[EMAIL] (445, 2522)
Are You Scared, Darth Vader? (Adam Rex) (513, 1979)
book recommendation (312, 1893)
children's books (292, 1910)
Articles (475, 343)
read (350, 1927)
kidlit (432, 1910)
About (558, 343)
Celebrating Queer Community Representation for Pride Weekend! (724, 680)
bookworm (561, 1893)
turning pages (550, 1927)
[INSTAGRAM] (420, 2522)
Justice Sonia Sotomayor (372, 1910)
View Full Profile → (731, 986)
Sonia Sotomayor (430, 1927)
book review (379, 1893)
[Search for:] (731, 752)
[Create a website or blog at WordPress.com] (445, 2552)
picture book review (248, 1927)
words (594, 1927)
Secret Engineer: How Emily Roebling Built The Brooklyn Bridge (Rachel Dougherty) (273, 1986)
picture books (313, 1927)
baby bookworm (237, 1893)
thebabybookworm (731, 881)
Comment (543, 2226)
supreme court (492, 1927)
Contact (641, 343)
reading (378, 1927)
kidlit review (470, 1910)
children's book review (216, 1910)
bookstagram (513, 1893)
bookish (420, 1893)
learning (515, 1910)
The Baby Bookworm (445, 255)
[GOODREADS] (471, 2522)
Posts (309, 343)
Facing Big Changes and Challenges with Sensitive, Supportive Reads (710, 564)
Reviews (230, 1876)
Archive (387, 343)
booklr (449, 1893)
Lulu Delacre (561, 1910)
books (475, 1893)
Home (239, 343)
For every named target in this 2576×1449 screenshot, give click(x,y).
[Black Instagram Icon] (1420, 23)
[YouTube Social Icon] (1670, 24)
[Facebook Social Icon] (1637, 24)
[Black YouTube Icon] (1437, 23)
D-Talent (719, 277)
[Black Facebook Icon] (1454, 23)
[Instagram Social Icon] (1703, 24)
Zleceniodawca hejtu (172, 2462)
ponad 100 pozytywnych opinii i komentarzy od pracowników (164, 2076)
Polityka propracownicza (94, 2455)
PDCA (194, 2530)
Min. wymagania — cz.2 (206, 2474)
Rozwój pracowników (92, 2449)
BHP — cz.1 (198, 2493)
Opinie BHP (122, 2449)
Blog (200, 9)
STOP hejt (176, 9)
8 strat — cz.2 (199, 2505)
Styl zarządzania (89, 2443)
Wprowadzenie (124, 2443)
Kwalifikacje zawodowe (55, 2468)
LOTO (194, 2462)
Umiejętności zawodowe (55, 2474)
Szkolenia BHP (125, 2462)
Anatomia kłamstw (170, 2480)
#####
In the listing above, the line with "PDCA (194, 2530)" and every line after it must be set down word for word, and no other line.

PDCA (194, 2530)
Min. wymagania — cz.2 (206, 2474)
Rozwój pracowników (92, 2449)
BHP — cz.1 (198, 2493)
Opinie BHP (122, 2449)
Blog (200, 9)
STOP hejt (176, 9)
8 strat — cz.2 (199, 2505)
Styl zarządzania (89, 2443)
Wprowadzenie (124, 2443)
Kwalifikacje zawodowe (55, 2468)
LOTO (194, 2462)
Umiejętności zawodowe (55, 2474)
Szkolenia BHP (125, 2462)
Anatomia kłamstw (170, 2480)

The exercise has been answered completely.